Community Leaders Drilled on tact to Manage GBV Survivors, provide Psychosocial support

Nsono Josephine 

Women and girls in Cameroon have been suffering from emotional and sexual violence for a long time.

Statistics from the UN Office for the Coordination of Humanitarian Affairs, OCHA published in 2020 states that 56.4% of women in Cameroon have suffered emotional and or sexual violence.

While 39% of the national Cameroonian population lives below the poverty line, the rate rises to 51.5% for women- parts of their statistics read.

The situation is even rife in the North West and South West Regions of Cameroon that have been in a socio-political crisis for the last seven years.

OCHA says the rise in Gender Based Violence is as a result of displacement, presence of either government forces or the non-state armed groups and Economic hardship as a result of the crisis.

Cross section of the participants 

It is for this resolve that Pearl Foundation, Mother of Hope Cameroon (MOHCAM) and the National Organisation of Human Rights- North West office organised a one day workshop on: Preventing and responding to Gender Based Violence and providing psychosocial support to women and girls of the North West and South West Regions.

Speaking on behalf of these organisations, Nsono Josephine highlighted that the training is to effectively link survivors of GBV to Frontline service providers.

CEO, Mother of Hope Cameroon 

CEO, National Organisation of Human Rights

This to mean community leaders should be able to identify the kind of support that a survivor needs and refer the person directly.

The organisers were emphatic that a poorly managed case can instead breakdown and expose the survivor to further harm.

"When survivors are not effectively linked to needed services, they go and come back worse than they were" Nsono told The Observer.

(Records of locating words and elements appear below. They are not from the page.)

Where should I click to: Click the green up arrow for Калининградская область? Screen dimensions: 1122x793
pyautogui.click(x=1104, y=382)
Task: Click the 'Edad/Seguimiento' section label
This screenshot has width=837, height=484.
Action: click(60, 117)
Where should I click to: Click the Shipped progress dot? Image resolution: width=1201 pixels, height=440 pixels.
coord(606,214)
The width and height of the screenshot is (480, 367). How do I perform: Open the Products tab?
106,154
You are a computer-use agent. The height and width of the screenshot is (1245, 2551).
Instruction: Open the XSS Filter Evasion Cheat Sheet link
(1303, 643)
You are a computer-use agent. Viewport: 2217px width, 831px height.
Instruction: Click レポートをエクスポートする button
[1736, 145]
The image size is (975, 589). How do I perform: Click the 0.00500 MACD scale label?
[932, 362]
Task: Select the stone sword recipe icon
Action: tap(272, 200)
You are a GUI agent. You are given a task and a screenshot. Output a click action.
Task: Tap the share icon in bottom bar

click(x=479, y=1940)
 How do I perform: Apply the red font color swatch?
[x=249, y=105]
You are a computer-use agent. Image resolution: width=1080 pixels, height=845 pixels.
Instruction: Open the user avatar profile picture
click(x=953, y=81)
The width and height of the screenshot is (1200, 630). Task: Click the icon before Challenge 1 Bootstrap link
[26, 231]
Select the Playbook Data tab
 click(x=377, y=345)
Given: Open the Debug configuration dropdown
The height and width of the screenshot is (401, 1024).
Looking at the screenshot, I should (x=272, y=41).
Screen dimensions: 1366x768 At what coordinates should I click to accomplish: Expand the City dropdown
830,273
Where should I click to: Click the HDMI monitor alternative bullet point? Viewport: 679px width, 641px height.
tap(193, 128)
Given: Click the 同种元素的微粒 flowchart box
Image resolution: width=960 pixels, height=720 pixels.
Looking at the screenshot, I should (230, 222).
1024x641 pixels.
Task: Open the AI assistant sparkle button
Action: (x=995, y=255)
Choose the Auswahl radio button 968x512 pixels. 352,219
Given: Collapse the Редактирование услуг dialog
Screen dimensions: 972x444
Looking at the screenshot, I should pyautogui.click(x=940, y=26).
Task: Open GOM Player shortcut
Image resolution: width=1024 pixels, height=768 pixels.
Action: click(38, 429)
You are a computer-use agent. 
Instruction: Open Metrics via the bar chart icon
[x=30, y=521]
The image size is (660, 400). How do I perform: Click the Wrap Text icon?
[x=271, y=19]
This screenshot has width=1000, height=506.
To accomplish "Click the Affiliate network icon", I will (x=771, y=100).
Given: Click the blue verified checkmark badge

The community leaders have been presented with the various organizations that provide medical services, psycho-social support, mental health services, legal services and protection services in a bid to improve effective referral.

Practical sessions 

Civil society organisations have also been brought onboard so there is a link up with community mobiliers and leaders. To ensure the skills were gained, there was a practical session to demonstrate effective referral and counter referrals in linking survivors to required services. 

The project is funded by the US-State department.